Soft shutter release – $25
A soft shutter release is definitely a niche gift, but if you have someone on the list who shoots one of Fujifilm’s rangefinder-style cameras, or a Leica if they’re really fancy, a soft shutter release is an awesome, inexpensive stocking stuffer. The Match Technical Boop-O pictured above on an X-T3 camera adds a very nice, easy-to-squeeze ergonomic shutter control to the existing flat button. It screws into a hole that’s already built in to Fuji cameras that support this, including the X100-series and the X-T series cameras, to name just a few popular options. Stick-on soft shutter releases are also available for cameras that don’t have this mount built-in.

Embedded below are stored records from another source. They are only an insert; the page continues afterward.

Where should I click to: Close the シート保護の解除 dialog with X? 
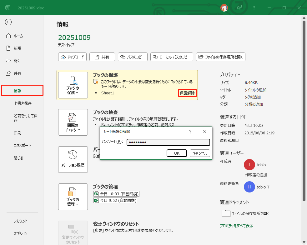[x=205, y=132]
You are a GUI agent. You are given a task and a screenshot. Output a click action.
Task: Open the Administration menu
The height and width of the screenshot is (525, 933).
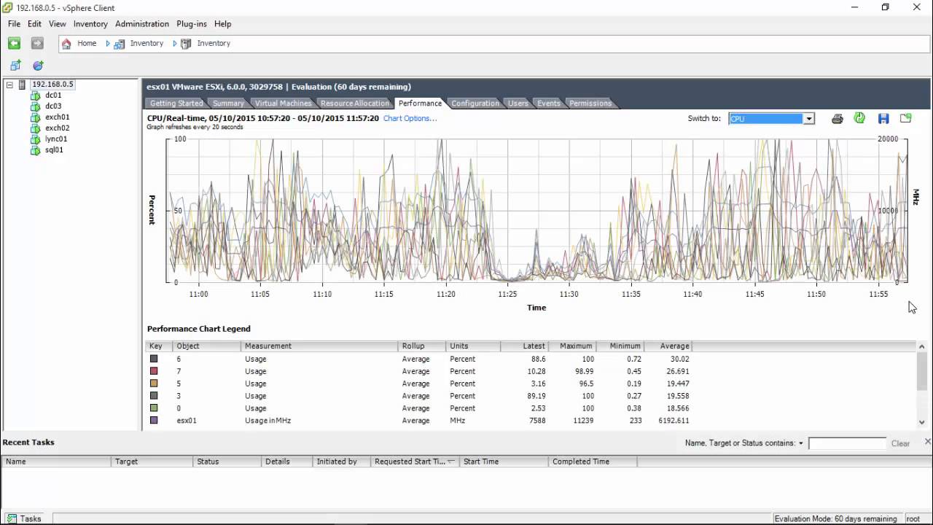[x=141, y=24]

Portable lighting – $70-$500
If you think photographic lighting is just about on-camera flash, then you probably haven’t done enough experimenting with the variety of smart lightening accessories out there. Two great options are the Lume Cube line of products (Lume Cube Air pictured, left above) and the Profoto C1 and C1+. These serve different needs, but can both be used to help you do really fun stuff with both smartphone and dedicated camera-based photography. The price ranges vary, but Profoto’s offering is aimed more at pros who want portable lighting that approaches what you can get out of much more expensive studio setups, while Lume Cube is better suited to the action and drone photography set.
Gnarbox – $500-$900
This is definitely a gift reserved only for the people who merit big ticket purchases on your list, given its price. It’s also designed specifically to suit the needs of creative professionals, so it’s probably too much gear for most people. That said, if there is a pro photographer or videographer in your life who you really care deeply about, this is likely to be a gift that they’ll value – even if they already have one, since it’s the kind of gear where more = better. The Gnarbox provides easy SD backup and file management for photos and videos, so that you can keep shooting longer in the field and work with the files on the go. The 2.0 version is finally shipping, which offers SSD-based storage for much faster transfer and working speeds.
Mini tripod – $12 – $35
A mini tripod is a great addition to any photography kit, and there are a range of options available to suit different sizes and types of cameras, from smartphones all the way up to big DSLRs. The best value for money just might be the Manfrotto PIXI lineup, however, which itself comes in a range of options. The basic PIXI Mini Tripod is probably plenty enough for most, and can really help make sure that you get great travel shots and selfies while keeping your pack light. The PIXI EVO gives you a bit more flexibility with extendable legs for a bit more money.